As societies and economies become increasingly digital, fostering the digital transformation of governments to meet the expectations of more demanding and empowered service users is essential. A government that is able to leverage digital tools and data is pivotal to enabling agile responses and fostering the resilience of the public sector to external shocks, such as the COVID-19 pandemic.
The Digital Government Index (DGI) assesses and benchmarks the maturity of digital government policies and their implementation under a coherent and whole-of-government approach. It thereby aims to help appraise governments’ ability to operate in an increasingly digital and global world. Scores range from 0 (the lowest) to 1 (the highest). It has six dimensions based on the OECD Digital Government Policy Framework (DGPF), each with an equal weight (0.16): digital by design, data-driven public sector, government as a platform, open by default, user-driven and proactiveness.
In 2019, the average DGI score across OECD countries was 0.5, with 15 out of 29 countries surpassing this threshold. Korea (0.74), the United Kingdom (0.74) and Colombia (0.73) were the best performers in this assessment. These countries stand out for their comprehensive digital government strategies and long-standing institutional arrangements, which translate into greater maturity in the implementation of digital government reforms. In contrast, Greece (0.35), Iceland (0.28) and Sweden (0.26) scored the lowest in this edition. These countries have much room for improvement in setting a whole-of-government strategic approach and policy frameworks for the use of digital technologies (digital by design and government as a platform) and data (data-driven public sector) to effectively equip their governments to become user-driven and proactive (Figure 10.1).
---+---
• Problem A
According to the passage on the Digital Government Index, what was the average DGI score across OECD countries in 2019?
• Problem B
Write the next part of the passage on the Digital Government Index, picking up after its final sentence.

• Data section
---+---
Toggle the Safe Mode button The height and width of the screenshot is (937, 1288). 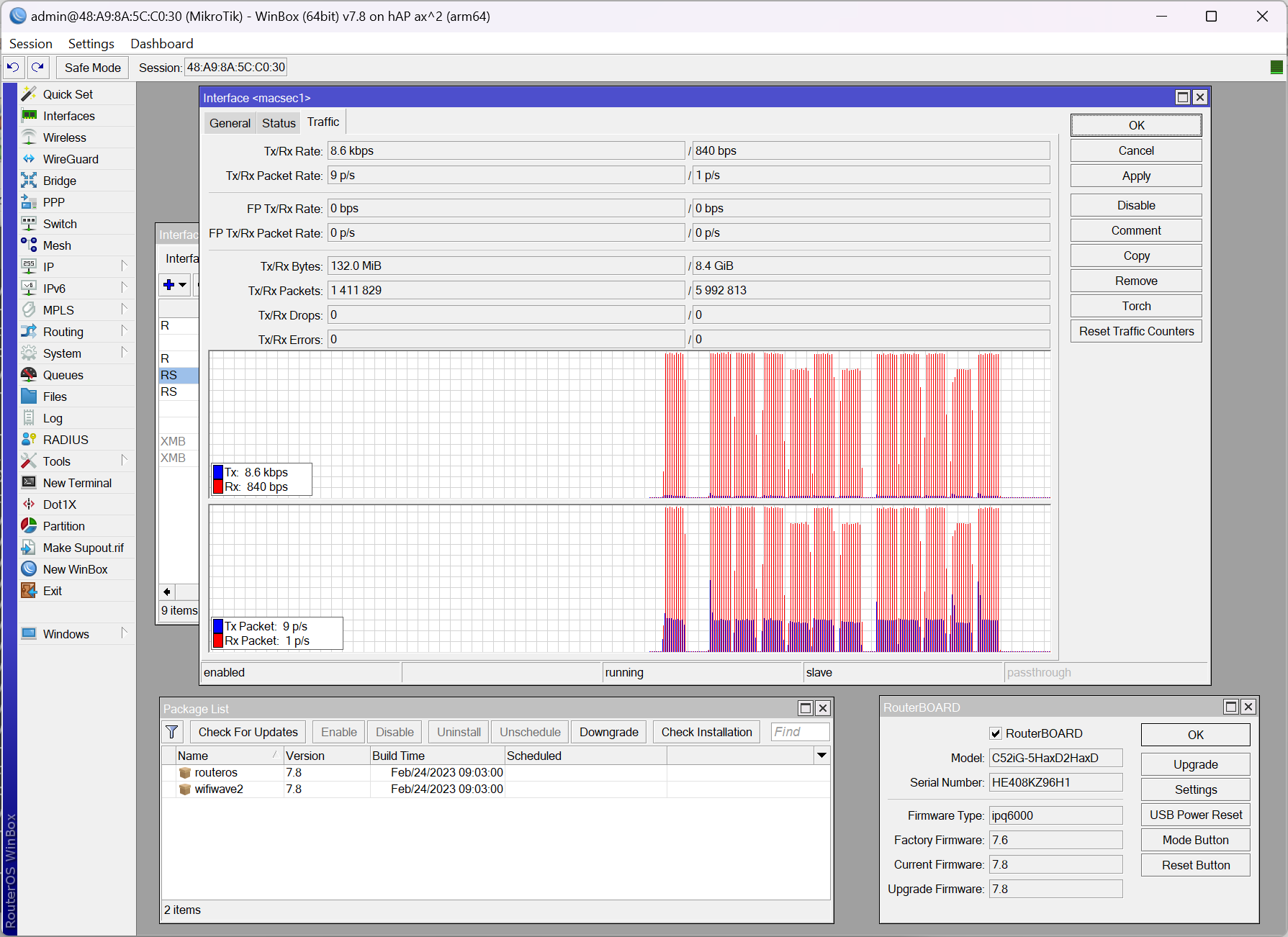pyautogui.click(x=92, y=68)
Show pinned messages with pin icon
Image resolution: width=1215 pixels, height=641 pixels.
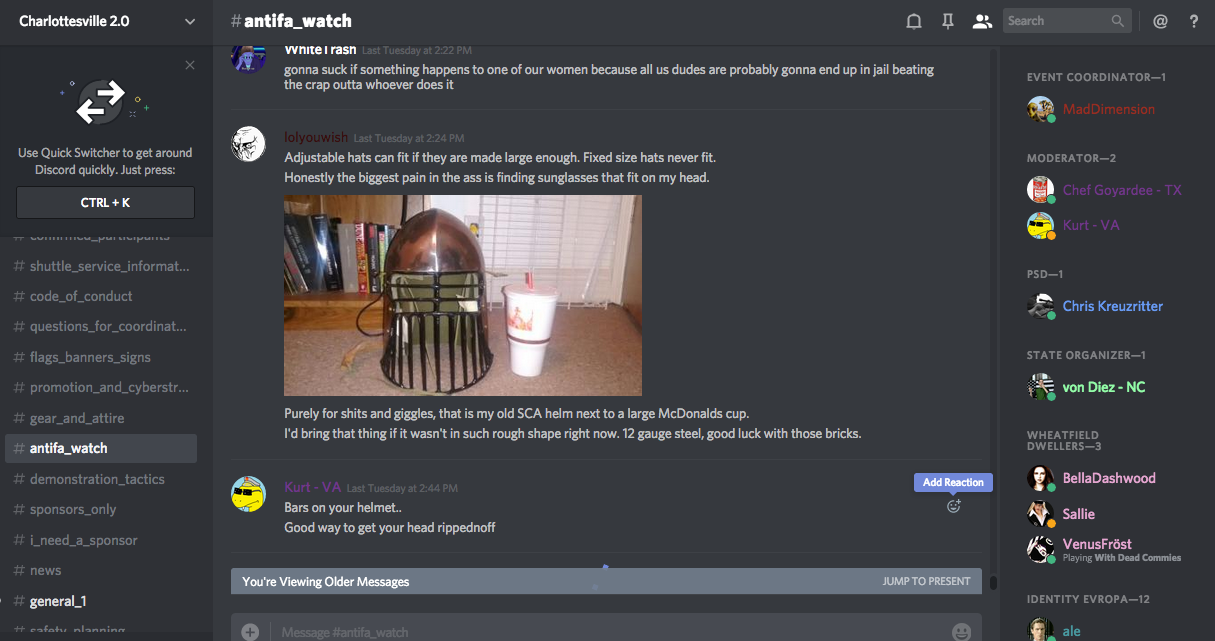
---+---
• Exercise output A
0.5

• Exercise output B
OECD countries attained their best average score (0.11 out of 0.16) in the open by default dimension, which describes the extent to which data, information and processes are open unless there is a compelling reason why they should not be. Korea (0.15) and the United Kingdom (0.14) maintain the same solid performance as they do in the other five dimensions. The Czech Republic (0.13), Slovenia (0.12) and Greece (0.12) perform particularly strong compared to their performance in other dimensions. Austria, Lithuania (0.09 each), Sweden (0.06) and Iceland (0.05) have the lowest scores.
The dimensions with the lowest OECD average scores were data-driven public sector and proactiveness (0.07 each). This reflects governments’ issues with valuing data as a strategic public asset and anticipating user needs, avoiding cumbersome data and service delivery processes. The data-driven public sector dimension measures countries’ data governance structures (e.g. data strategies), infrastructure and standards to capitalise on the value of data. The United Kingdom (0.12), Denmark and Korea (0.11 each) stand out for their performance. Chile, Finland and Germany (0.04 each) have the lowest scores, indicating that they need to do more to capitalise on the value of data.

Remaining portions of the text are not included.